After I've established the colour of the iris of the person I'm talking to, my attention always moves a few inches lower. And there it stays for a long time. A person's mouth fascinates me. Not just the shape, but also the articulation, the muscle tone in the lips, the assymetry in the movements. How does it show anger or a laugh? What about someone's lips curving upward, like angel wings, into a smile ? Or what I like best: a subtle twitch at the corner of the mouth, preferably on one side only. The dead give away that this person shares my sense of humour.
If eyes are the doors to the soul, then the mouth is at least a french window.
And what about a persons hands? I don't mean the shape, though palmistry is the -supposed- science of telling one's character based on the shape of ones hand. No, I mean, how well are they taken care of, how are they used? Do they participate in the speakers debate or do they dance a little jig of their own?
Are the hands open and relaxed, or clenched? What do they touch, how do they do that? Or are they tucked so deeply into the pockets of a coat or jeans, that you may assume this person is ready to migrate?
Who has time to look at eyes when one can study hands and mouths?
|... during a work meeting|
Oh, and there's another window to the soul of your companion. One that doesn't need the eyes of the beholder. To you it may seem a tiny window, but I crawl through it very often. It's the voice.
I have a life long habit of not looking at a speaker, when I'm in a group. When I attended college, I used to write letters in the mean time. During meetings at work I made drawings. And during parents teacher meetings my eyes are magnetically drawn to my shoes. I've been doing some experiments lately, forcing myself to look at the speaker or other group members instead of doing one of the above. I noticed a difference: when not looking at people, I can focus better on what I hear. Even while drawing or writing letters.
And I don't just mean the words the speaker chooses. When focussing on paper or some other lifeless object, I can discern a myriad of subtle changes in intonation, timbre and volume of a voice. I can't do it half as well, while looking at people.
. I guess that's where my weird habit comes from, I've got quite a collection of films and TV-series ... as audio recordings. Jokingly I refer to it as my "video store for the blind".
I usually watch TV in fragments. Hey, new voice! Let's see what this persons looks like. Than I tend to my knitting, ironing, sewing -whatever- again and just listen. In pre-video days I wanted to hold on to some of those programs and started to record them on audio tapes.
Nowadays I'm into buying DVDs. It started because my son has trouble reading and I don't want him to miss out on the healing effects of well told stories.
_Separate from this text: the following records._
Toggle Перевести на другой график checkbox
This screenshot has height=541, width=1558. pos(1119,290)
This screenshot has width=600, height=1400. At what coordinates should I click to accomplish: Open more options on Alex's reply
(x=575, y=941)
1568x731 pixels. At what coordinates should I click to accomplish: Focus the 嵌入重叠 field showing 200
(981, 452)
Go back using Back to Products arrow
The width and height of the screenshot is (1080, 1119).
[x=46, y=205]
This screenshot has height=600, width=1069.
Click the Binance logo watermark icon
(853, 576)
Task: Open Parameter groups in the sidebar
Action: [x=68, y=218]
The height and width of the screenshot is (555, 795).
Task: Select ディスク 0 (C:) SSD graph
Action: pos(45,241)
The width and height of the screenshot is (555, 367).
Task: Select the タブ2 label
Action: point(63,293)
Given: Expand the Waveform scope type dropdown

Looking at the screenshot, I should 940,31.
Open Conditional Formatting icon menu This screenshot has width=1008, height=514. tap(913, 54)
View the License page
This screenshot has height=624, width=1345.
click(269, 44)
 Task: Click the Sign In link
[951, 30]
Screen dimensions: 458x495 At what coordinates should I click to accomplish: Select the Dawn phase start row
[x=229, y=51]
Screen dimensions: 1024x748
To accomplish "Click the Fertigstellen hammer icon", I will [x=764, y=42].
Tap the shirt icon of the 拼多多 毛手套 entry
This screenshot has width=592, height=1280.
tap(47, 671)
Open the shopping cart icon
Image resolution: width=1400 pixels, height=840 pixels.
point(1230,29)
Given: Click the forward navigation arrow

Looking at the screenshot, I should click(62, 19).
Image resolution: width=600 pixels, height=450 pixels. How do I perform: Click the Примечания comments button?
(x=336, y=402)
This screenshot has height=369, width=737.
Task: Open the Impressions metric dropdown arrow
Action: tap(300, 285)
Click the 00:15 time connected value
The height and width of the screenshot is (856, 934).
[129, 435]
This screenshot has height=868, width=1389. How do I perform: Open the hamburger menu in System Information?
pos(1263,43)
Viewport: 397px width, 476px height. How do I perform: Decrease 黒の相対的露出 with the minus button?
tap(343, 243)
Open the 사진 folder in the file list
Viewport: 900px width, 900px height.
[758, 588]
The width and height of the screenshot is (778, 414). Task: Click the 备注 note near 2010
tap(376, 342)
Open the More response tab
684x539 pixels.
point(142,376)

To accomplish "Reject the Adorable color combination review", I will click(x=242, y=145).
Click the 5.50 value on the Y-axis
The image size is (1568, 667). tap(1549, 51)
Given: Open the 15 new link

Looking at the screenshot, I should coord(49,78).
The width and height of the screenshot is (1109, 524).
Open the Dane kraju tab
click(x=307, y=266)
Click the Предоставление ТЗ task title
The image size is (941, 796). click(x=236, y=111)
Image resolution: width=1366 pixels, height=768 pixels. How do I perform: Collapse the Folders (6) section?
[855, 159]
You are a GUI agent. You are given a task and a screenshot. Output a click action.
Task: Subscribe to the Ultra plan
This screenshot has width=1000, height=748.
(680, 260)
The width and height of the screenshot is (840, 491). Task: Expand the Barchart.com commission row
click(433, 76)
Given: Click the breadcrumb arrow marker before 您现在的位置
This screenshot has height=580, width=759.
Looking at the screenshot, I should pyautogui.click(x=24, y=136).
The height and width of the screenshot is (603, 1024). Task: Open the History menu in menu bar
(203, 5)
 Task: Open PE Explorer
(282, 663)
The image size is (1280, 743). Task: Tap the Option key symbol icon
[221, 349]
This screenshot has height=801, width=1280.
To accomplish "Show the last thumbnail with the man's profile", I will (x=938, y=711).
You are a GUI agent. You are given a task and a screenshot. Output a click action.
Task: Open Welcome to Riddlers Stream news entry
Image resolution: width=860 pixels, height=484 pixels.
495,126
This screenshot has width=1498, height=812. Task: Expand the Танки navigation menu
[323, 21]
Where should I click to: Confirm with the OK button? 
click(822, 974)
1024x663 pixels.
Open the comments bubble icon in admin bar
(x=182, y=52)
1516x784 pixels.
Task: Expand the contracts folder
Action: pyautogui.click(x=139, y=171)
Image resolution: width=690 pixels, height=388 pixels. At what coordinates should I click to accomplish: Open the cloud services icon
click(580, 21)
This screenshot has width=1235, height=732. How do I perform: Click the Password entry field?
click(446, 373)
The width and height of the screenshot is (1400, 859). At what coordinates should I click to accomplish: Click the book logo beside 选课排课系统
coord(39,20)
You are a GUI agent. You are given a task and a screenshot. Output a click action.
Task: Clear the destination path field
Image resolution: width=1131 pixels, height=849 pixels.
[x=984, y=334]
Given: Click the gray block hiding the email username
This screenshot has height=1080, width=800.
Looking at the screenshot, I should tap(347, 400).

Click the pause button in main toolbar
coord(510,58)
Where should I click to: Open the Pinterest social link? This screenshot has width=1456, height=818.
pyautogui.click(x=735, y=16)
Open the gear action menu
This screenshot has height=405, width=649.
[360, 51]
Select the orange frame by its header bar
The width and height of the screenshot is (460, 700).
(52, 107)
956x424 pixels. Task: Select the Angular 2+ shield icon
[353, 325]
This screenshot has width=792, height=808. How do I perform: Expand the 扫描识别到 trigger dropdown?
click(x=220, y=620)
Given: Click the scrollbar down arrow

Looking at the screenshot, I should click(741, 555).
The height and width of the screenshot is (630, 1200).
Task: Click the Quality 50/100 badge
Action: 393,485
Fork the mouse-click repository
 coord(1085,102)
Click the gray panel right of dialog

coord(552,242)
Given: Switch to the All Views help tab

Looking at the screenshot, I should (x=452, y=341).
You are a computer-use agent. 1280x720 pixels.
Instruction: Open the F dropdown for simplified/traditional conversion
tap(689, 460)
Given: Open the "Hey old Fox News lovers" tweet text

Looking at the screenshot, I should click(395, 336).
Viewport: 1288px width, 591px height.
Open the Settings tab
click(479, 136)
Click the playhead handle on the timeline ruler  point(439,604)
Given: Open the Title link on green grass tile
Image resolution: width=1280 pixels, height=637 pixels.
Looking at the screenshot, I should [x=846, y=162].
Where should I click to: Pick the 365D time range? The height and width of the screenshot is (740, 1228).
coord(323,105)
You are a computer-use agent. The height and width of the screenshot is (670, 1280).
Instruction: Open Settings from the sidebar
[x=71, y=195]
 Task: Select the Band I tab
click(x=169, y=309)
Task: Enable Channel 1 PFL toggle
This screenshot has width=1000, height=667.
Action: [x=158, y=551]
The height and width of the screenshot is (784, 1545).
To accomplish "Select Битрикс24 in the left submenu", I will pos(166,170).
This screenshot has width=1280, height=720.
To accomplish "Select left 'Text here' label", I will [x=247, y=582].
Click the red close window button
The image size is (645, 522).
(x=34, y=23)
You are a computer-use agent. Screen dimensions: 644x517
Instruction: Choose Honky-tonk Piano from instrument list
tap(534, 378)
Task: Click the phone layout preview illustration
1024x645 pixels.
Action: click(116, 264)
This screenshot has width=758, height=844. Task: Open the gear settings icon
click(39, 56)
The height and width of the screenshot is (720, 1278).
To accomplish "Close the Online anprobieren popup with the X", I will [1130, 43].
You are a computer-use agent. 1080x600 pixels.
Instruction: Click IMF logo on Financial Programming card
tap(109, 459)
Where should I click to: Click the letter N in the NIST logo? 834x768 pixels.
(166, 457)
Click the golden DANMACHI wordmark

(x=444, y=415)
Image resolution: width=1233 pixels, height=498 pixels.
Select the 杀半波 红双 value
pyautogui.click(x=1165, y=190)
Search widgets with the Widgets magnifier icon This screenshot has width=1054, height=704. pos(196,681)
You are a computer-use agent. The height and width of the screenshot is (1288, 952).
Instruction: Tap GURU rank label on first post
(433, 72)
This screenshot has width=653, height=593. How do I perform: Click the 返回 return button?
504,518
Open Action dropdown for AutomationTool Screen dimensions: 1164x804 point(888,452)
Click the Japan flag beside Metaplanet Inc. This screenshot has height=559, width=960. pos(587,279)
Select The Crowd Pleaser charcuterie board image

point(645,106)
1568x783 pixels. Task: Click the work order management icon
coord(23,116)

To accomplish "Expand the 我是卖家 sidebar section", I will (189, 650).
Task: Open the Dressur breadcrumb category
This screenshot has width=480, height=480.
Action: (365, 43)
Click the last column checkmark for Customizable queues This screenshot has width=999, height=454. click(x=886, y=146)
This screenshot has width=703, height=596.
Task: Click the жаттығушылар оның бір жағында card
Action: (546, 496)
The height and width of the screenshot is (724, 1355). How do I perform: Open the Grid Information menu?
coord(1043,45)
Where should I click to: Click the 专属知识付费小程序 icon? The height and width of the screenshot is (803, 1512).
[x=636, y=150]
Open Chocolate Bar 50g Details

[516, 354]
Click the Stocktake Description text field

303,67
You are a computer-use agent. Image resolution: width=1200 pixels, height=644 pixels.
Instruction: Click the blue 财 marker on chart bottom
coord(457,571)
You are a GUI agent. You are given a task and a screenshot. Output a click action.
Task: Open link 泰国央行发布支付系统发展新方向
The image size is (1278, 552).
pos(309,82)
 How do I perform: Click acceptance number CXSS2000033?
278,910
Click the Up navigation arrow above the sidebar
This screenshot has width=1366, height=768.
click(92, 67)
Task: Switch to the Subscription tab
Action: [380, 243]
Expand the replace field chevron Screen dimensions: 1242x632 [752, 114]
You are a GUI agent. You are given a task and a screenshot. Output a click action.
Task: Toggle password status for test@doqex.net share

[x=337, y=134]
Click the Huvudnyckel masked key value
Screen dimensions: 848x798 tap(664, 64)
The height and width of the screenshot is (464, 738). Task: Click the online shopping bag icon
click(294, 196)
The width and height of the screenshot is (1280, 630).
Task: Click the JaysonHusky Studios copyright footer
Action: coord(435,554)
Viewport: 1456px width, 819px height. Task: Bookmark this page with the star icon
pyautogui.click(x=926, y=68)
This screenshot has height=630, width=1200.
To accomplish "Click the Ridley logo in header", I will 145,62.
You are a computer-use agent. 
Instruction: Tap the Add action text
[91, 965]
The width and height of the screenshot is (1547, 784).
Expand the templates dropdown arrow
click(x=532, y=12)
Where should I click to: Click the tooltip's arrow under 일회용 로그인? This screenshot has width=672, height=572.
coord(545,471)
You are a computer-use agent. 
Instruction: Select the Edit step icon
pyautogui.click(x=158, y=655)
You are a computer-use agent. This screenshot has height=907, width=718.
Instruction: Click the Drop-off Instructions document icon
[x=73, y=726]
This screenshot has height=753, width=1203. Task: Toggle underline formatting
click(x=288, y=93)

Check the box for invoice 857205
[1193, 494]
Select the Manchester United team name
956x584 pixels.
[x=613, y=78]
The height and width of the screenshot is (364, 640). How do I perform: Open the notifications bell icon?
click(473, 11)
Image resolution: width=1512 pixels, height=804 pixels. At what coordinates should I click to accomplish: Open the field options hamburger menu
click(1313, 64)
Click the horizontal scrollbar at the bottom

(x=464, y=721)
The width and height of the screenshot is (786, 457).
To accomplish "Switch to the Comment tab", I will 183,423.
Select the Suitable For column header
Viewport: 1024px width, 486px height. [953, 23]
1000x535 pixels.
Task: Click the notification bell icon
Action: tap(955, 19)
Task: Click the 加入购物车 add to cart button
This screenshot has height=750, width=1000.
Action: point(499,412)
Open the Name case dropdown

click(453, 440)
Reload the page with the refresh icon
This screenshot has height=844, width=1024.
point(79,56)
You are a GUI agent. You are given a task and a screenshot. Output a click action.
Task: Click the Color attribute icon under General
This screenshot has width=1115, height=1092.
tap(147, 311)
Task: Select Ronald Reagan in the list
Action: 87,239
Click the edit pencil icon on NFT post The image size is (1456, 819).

We've watched 'Horton the Elefant' and 'The Mighty' over and over during a certain hard time we went through.
To me these DVDs serve a different purpose. Since I know I have SPD I started to look differently at body language. I never liked the rather superficial works that focus on one person only . (To be honest, I think those writings are boring and a bit 'bogus') Body language is a dialogue between two -or more- persons. Action and reaction, synergy. And that is what I look for now, when playing a DVD.
However... occasionally I run into a film that actually makes good 'listening material'. I burn that one on CD, reviving my 'video store habit'. A small homage to that tiny window to the soul, not through the eye.
Even if it would happen only once, I would love to join some casting directors at an audition. All I would do, is stare at my shoes.